Brooks, TM and Collar, NJ and Green, RE and Marsden, SJ and Pain, DJ, The science of bird conservation, Bird Conservation International, 18, (Supplement) pp. S2-S12. ISSN 0959-2709 (2008) [Refereed Article]
Colin Bibby (1948–2004) was the quintessential bird conservation biologist. Over his career, he
served as lead scientist at two of the world’s largest bird conservation organizations, the Royal
Society for the Protection of Birds, and BirdLife International. His contributions encompassed
detailed autecological studies of rare bird species such as the Dartford Warbler Sylvia undata
(e.g. Bibby 1978) and Fuerteventura Stonechat Saxicola dacotiae (e.g. Bibby and Hill 1987), a
sweeping synthesis of the techniques of bird conservation science (Bibby et al. 1992, 2000), and
pioneering contributions in conservation planning such as the Endemic Bird Areas concept (ICBP
This memorial volume of Bird Conservation International seeks to reflect the breadth of
Colin’s legacy by presenting papers illustrating the role of ornithological science in saving
threatened birds, reviews of novel field and analytical techniques, and syntheses of progress with
the development of bird conservation strategies. In the first category, we include studies of
albatrosses (Croxall et al.), South Asian vultures (Pain et al.), migratory species (Kirby et al.),
and the Northern Bald Ibis Geronticus eremita (Bowden et al.). In the second, we have reviews
of surveying bird abundance (Buckland et al.), bird-habitat associations (Lee and Marsden),
fluctuating asymmetry (Lens and Eggermont), camera trapping (O’Brien et al.), automated
sound recording (Brandes), stable isotopes (Hobson), and socio-economic surveys (MacMillan
and Leader-Williams). Finally, we document progress in three key tools for bird conservation
planning: atlases (Pomeroy et al.), population indices (Gregory et al.), and the IUCN Red List of
threatened bird species (Butchart). We hope that this span from the specifics to the generalities
of bird conservation science provides a fitting tribute to Colin’s life and work.

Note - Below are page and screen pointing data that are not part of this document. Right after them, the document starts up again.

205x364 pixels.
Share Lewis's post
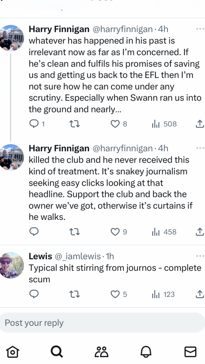(200, 294)

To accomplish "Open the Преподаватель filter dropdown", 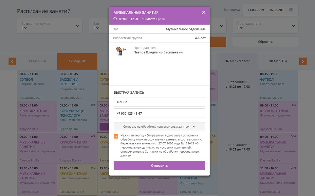I will click(265, 26).
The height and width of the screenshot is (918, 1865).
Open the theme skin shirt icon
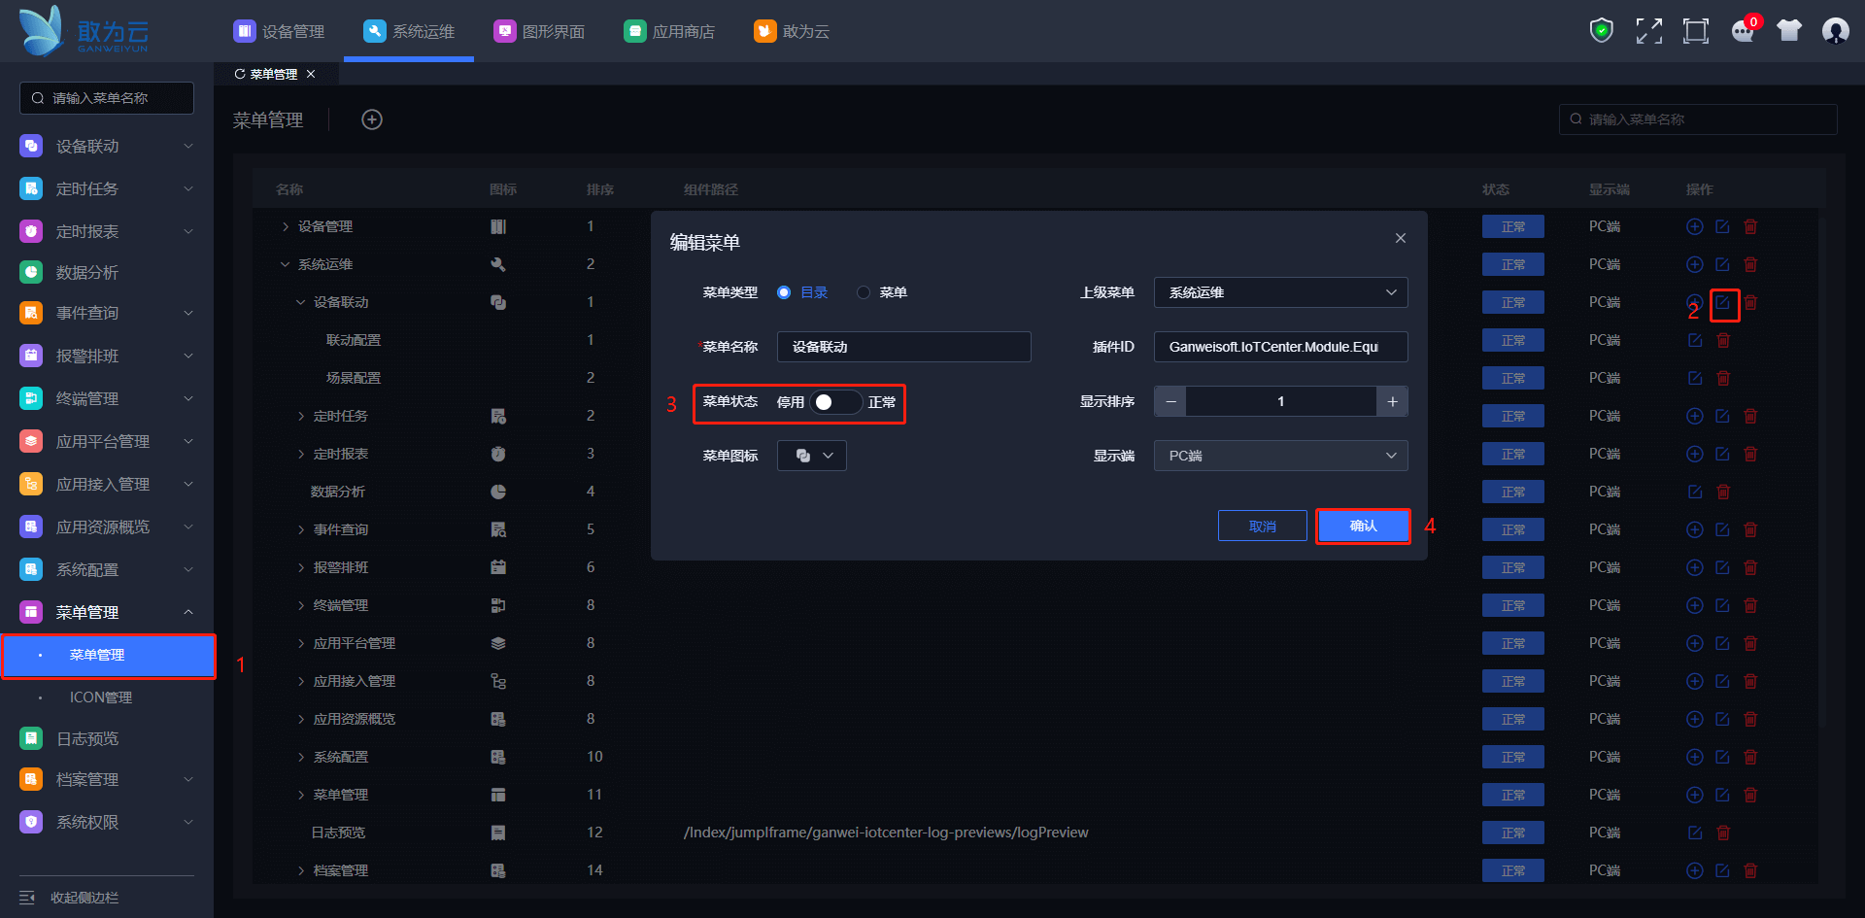pyautogui.click(x=1788, y=31)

To set the context for this tribute, however, we take advantage of our editorial privilege to
reflect on the state of bird conservation science, and to assess its future potential. The urgency of
the task faced by bird conservation science should not be underestimated. No fewer than 1,226
species of birds, out of 9,856 extant species, are threatened with extinction, almost one eighth of
the total (BirdLife International 2008a). However, rates of endangerment for other vertebrate
classes are worse (Baillie et al. 2004). To what extent is conservation science delivering the
scientific knowledge necessary to save those 1,226 threatened birds—and indeed, biological
diversity more generally?
In this essay, we tackle five aspects of this question. First, we use information from the
Handbook of the birds of the world to assess the prevalence of threatened species studies.
Because the intensity of study varies greatly across threatened species, we then explore some
factors that correlate with and might help explain this variation. Third, we switch data source to
this very journal, specifically manuscripts published in Bird Conservation International over the
last five years, to ask where conservation ornithologists come from. We continue this line of
enquiry to examine the kinds of questions being pursued concerning threatened bird species.
Finally, we speculate on the importance of bird conservation science as a pioneer and model for
conservation science in general. We conclude with some suggestions for future priorities for bird
conservation science as a discipline.